__EXERCISE__
Type every record exactly as it appears.

__DATA FOR THE TASK__
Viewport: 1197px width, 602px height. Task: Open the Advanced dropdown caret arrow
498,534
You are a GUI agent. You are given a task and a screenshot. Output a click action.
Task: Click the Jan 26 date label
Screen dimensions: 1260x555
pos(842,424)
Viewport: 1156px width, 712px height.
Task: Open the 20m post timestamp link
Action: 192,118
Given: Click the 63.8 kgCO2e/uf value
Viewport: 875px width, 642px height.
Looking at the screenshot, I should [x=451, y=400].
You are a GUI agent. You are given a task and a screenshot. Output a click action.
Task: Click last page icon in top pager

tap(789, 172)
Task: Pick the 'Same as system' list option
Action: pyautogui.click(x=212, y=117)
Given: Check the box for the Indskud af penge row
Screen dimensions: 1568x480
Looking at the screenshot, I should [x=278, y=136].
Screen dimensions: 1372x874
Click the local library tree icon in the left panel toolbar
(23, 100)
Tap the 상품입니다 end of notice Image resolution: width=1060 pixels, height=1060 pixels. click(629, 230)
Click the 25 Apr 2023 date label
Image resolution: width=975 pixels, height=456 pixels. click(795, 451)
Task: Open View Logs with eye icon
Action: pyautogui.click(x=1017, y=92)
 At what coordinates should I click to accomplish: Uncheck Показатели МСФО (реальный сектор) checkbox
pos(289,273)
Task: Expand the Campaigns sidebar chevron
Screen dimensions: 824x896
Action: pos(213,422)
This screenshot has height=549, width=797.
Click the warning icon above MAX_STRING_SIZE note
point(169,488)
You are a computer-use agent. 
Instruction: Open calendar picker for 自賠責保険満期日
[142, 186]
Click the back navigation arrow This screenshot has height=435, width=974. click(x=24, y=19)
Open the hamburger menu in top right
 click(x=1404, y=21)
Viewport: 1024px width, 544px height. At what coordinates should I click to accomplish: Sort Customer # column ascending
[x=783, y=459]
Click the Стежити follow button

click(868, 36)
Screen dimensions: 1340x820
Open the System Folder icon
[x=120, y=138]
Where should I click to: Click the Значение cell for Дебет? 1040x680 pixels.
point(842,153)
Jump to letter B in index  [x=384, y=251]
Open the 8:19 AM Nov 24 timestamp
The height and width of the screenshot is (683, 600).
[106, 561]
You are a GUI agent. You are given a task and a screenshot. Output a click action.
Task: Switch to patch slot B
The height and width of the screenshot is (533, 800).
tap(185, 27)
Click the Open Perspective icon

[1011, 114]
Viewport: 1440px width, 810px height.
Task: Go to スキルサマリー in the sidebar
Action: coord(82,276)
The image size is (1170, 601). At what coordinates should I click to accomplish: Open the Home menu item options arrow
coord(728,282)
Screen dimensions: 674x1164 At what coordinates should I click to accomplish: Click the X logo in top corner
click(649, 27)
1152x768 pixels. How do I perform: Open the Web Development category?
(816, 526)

__TASK SOLUTION__
Viewport: 1197px width, 602px height. Task: Open the Advanced dropdown caret arrow
498,534
You are a GUI agent. You are given a task and a screenshot. Output a click action.
Task: Click the Jan 26 date label
Screen dimensions: 1260x555
pos(842,424)
Viewport: 1156px width, 712px height.
Task: Open the 20m post timestamp link
Action: 192,118
Given: Click the 63.8 kgCO2e/uf value
Viewport: 875px width, 642px height.
Looking at the screenshot, I should [x=451, y=400].
You are a GUI agent. You are given a task and a screenshot. Output a click action.
Task: Click last page icon in top pager

tap(789, 172)
Task: Pick the 'Same as system' list option
Action: pyautogui.click(x=212, y=117)
Given: Check the box for the Indskud af penge row
Screen dimensions: 1568x480
Looking at the screenshot, I should [x=278, y=136].
Screen dimensions: 1372x874
Click the local library tree icon in the left panel toolbar
(23, 100)
Tap the 상품입니다 end of notice Image resolution: width=1060 pixels, height=1060 pixels. click(629, 230)
Click the 25 Apr 2023 date label
Image resolution: width=975 pixels, height=456 pixels. click(795, 451)
Task: Open View Logs with eye icon
Action: pyautogui.click(x=1017, y=92)
 At what coordinates should I click to accomplish: Uncheck Показатели МСФО (реальный сектор) checkbox
pos(289,273)
Task: Expand the Campaigns sidebar chevron
Screen dimensions: 824x896
Action: pos(213,422)
This screenshot has height=549, width=797.
Click the warning icon above MAX_STRING_SIZE note
point(169,488)
You are a computer-use agent. 
Instruction: Open calendar picker for 自賠責保険満期日
[142, 186]
Click the back navigation arrow This screenshot has height=435, width=974. click(x=24, y=19)
Open the hamburger menu in top right
 click(x=1404, y=21)
Viewport: 1024px width, 544px height. At what coordinates should I click to accomplish: Sort Customer # column ascending
[x=783, y=459]
Click the Стежити follow button

click(868, 36)
Screen dimensions: 1340x820
Open the System Folder icon
[x=120, y=138]
Where should I click to: Click the Значение cell for Дебет? 1040x680 pixels.
point(842,153)
Jump to letter B in index  [x=384, y=251]
Open the 8:19 AM Nov 24 timestamp
The height and width of the screenshot is (683, 600).
[106, 561]
You are a GUI agent. You are given a task and a screenshot. Output a click action.
Task: Switch to patch slot B
The height and width of the screenshot is (533, 800).
tap(185, 27)
Click the Open Perspective icon

[1011, 114]
Viewport: 1440px width, 810px height.
Task: Go to スキルサマリー in the sidebar
Action: coord(82,276)
The image size is (1170, 601). At what coordinates should I click to accomplish: Open the Home menu item options arrow
coord(728,282)
Screen dimensions: 674x1164 At what coordinates should I click to accomplish: Click the X logo in top corner
click(649, 27)
1152x768 pixels. How do I perform: Open the Web Development category?
(816, 526)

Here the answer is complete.